Tom Pasmore answered after five or six rings. Yes, it would be fine if we came around seven-thirty. I could tell that he was disappointed—on the few occasions Tom welcomed company, he liked it to arrive late and stay until dawn. He seemed intrigued that we would be on foot.
“Does Ransom walk everywhere? Would he walk downtown, say, from Ely Place?”
“He drove me to his house from the airport,” I said.
“In his or his wife’s car?”
“His. His wife has a Mercedes, I guess.”
“Is it parked in front of their house?”
“I didn’t notice. Why?”
He laughed. “He has two cars and he’s marching you all over the east side.”
“I walk everywhere, too. I don’t mind.”
“Well, I’ll have some cold towels and iced lemonade ready for you when you trudge up the driveway at the break of dawn. In the meantime, see if you can find out what happened to his wife’s car.”
I promised to try. Then I hung up and turned around to find myself facing a huge broad-shouldered guy with a gray ponytail and beard, the gold dot of an earring in one ear, and a four-button double-breasted Armani suit. He sneered at me as he moved toward the phone. I sneered back. I felt like Philip Marlowe.
10
AT SEVEN JOHN RANSOM AND I walked out of the hospital and went down the hedge-lined path to Berlin Avenue. He moved quickly but heedlessly, as if he were all by himself in an empty landscape. The air could have been squeezed like a sponge, and the temperature had cooled off to something like eighty-five. There was still at least an hour and a half of sunlight. Ransom hesitated when we reached the sidewalk. For a second I thought he might wade out into the crowded avenue—I didn’t think he could see anything but the room he had just left. Instead of stepping off the curb, he let his head drop so that his chin pressed into the layer of fat beneath it. He wiped his face with his hands. “Okay,” he said, more to himself than to me. Then he looked at me. “Well, now you’ve seen her. What do you think?”

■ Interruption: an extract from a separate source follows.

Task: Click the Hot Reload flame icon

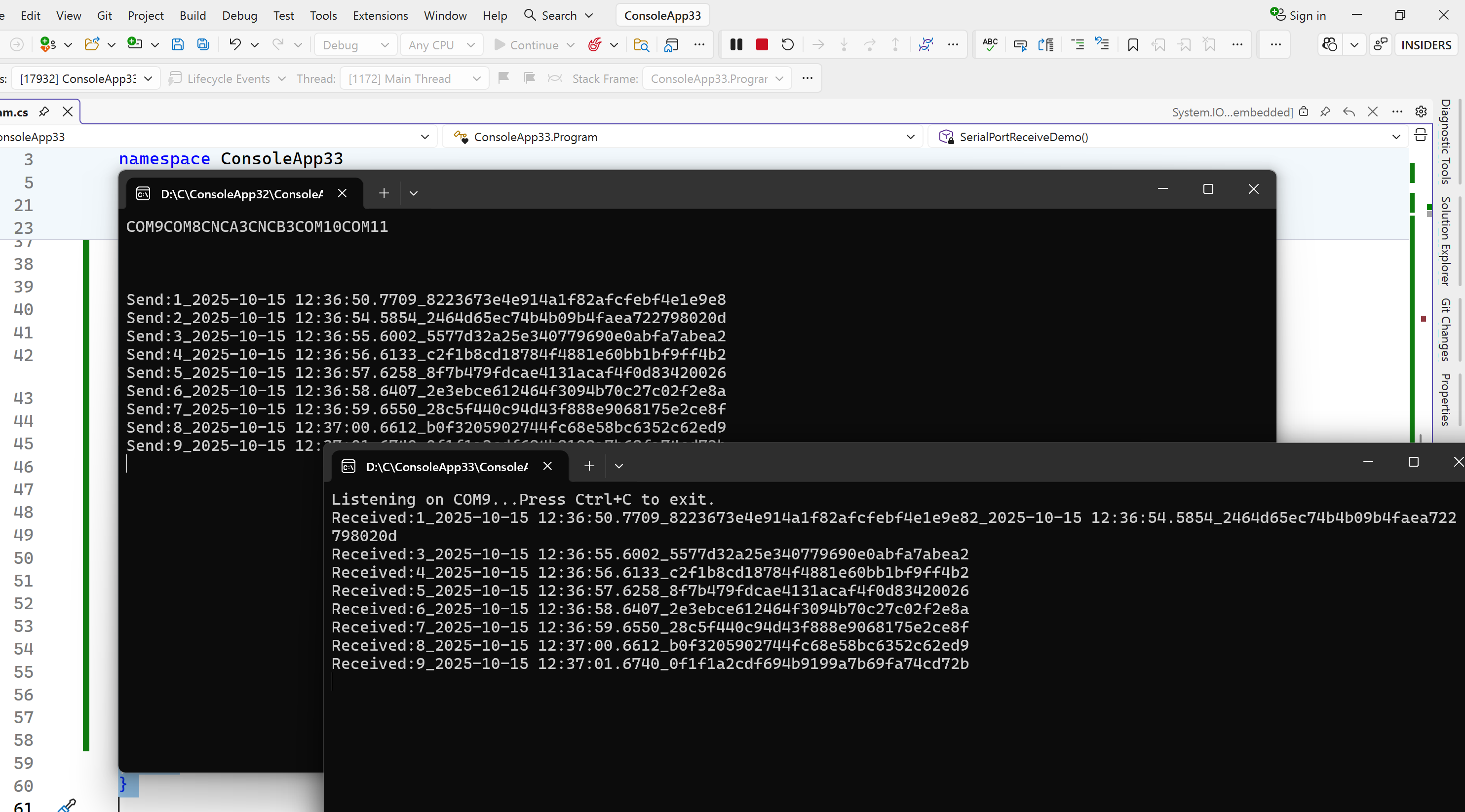Action: pyautogui.click(x=594, y=44)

“You must be doing her some good, coming every day,” I said.
“I hope so.” Ransom shoved his hands into his pockets. For a moment he looked like a balding, overweight version of the Brooks-Lowood student he had been. “I think she’s lost some weight in the past few days. And that big bruise seems to have stopped fading. Wouldn’t you think that’s a bad sign, when a bruise won’t fade?”
 
; I asked him what her doctor had said.
“As usual, nothing at all.”
“Well, Eliza Morgan will do everything possible for April,” I said. “At least you know she’s getting good care.”
He looked at me sharply. “She sneaks away to smoke cigarettes in the lounge, did you notice? I don’t think nurses should smoke, and I don’t think April should be left alone.”
“Isn’t that cop always there?”
Ransom shrugged and began walking back down the way we had come. “He spends most of his time staring out of the window.” His hands were still stuffed into his trousers pockets, and he hunched over a little as he walked. He looked over at me and shook his head.
I said, “It can’t be easy to see April like that.”
He sighed—sighed up from his heels. “Tim, she’s dying right in front of me.”
We both stopped walking. Ransom covered his face with his hands for a moment. A few people walking past us stared at the unusual sight of a grown man in a handsome gray suit crying in public. When he lowered his hands, moisture shone on his red face. “Now I’m a public embarrassment.” He pulled a handkerchief from his pocket and wiped his face.
“Do you still want to see Tom Pasmore? Would you rather just go home?”